I’m not sure how clearly it comes through in the picture but it is a stunning and dramatic change. I actually didn’t recognize her at first. I thought perhaps it was a slimmer sister from the same family. Since March, she’s lost more than eight kilograms.

As she still hadn’t got her CD4 results, we drew the blood again and I drove her up to the clinic where the blood gets sent to the lab. I asked, out of curiosity, if the clinic had the results from the test in January. Surprisingly, they did. It was 216. That’s dramatically low, almost eligible for anti-retrovirals. It’s especially low for someone who is only 18. Either the virus has worked remarkably quickly on her or she contracted some time ago.

After nearly two years in Itipini, I actually have more hope about combatting the HIV epidemic than I ever have before.
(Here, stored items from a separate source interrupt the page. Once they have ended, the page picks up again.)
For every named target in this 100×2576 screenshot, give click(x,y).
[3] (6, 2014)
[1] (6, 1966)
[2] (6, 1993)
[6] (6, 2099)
But people like Tunyeswa make me despair. She needs so much help and so much education to understand the significance of her diagnosis and all the work - like regular CD4 counts - she has to do as a result of that diagnosis. And there’s no indication that any of our efforts in that direction have taken root. There are other people in Itipini like this, people who are just - for whatever reason - totally clueless and uninvolved in their own health. I can do what I did today and hand-hold and escort her through the health-care system but that’s not sustainable and it’s not practical for the people in similar situations.

Thinking about Tunyeswa, I found myself thinking again about the line from Desmond Tutu I’ve thought a lot about in South Africa: “For true reconciliation is a deeply personal mater. It can happen only between persons who assert their own personhood and who acknowledge and respect that of others. You don’t get reconciled to your dog, do you?” There’s no indication to me that Tunyeswa is asserting her true, full, and complete God-given personhood in any meaningful way. And I have no idea how to help her do that.